▶ [WHAT THIS TASK INVOLVES]:
Report each line in the rows below that contains the string "size", copying the line in full.

▶ [GIVEN ENTRIES]:
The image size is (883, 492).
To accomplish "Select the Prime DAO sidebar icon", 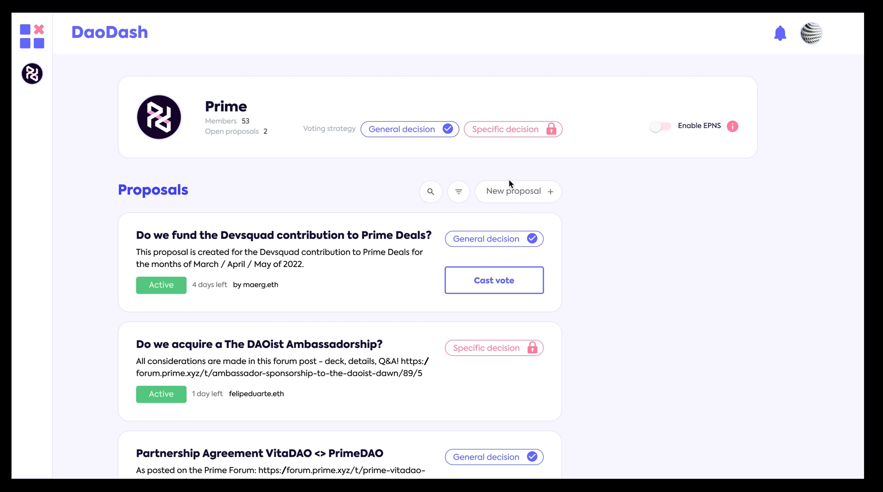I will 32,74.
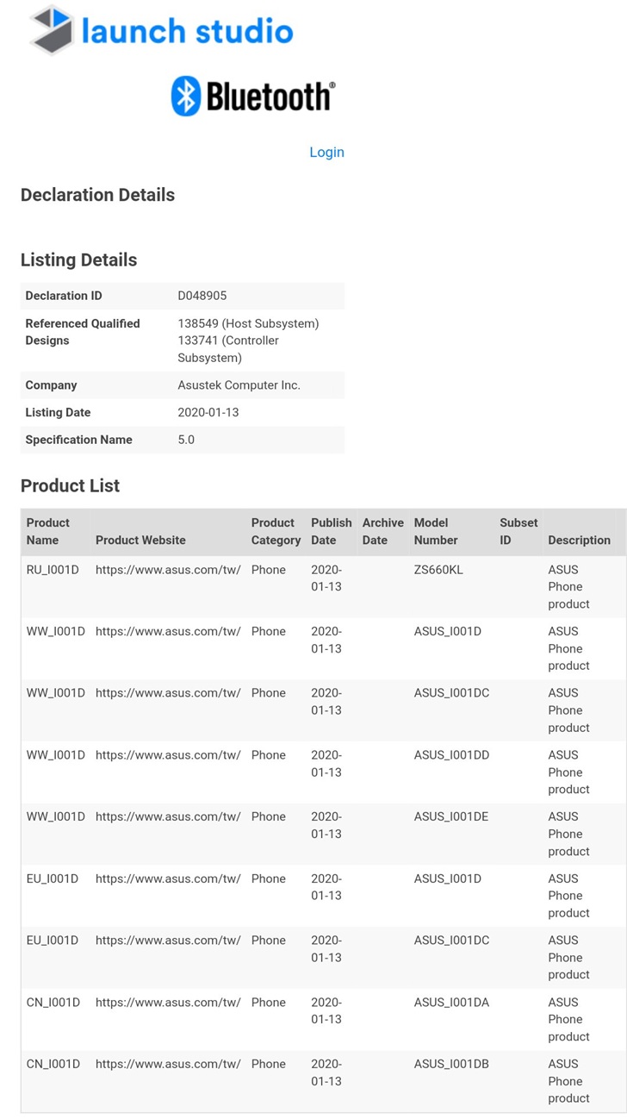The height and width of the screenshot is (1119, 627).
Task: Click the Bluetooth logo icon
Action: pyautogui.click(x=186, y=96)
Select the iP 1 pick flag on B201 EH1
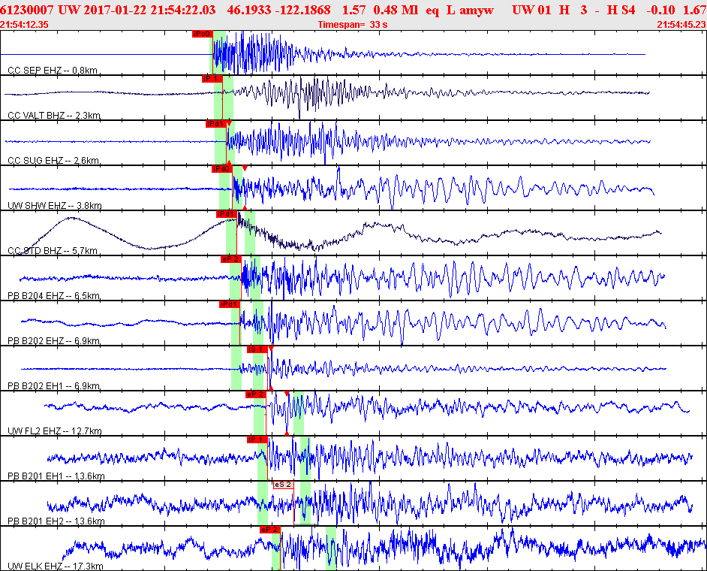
* * *
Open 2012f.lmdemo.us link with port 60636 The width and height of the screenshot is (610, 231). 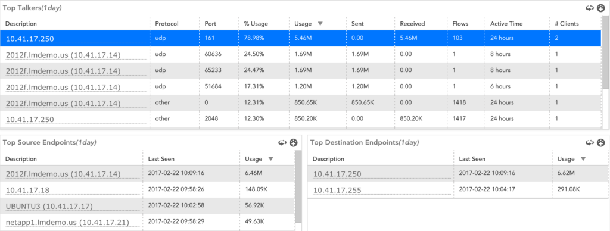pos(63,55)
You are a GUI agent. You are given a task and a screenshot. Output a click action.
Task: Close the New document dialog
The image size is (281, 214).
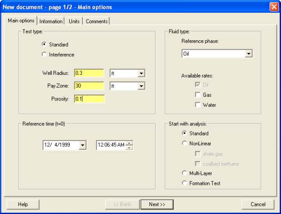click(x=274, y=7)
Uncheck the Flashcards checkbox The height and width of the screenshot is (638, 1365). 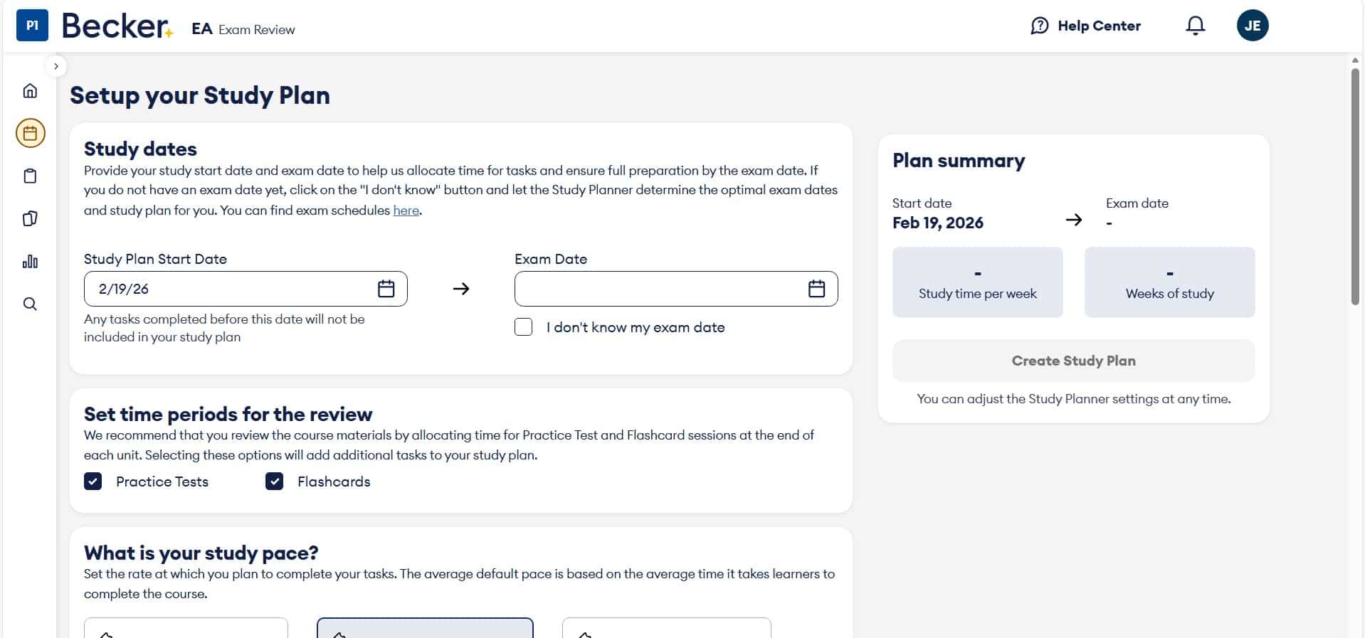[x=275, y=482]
* * *
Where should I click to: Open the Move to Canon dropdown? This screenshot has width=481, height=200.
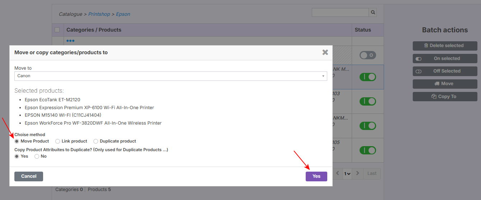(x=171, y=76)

▶ [SOLUTION TO THIS EXERCISE]:
The image size is (883, 492).
The image size is (281, 214).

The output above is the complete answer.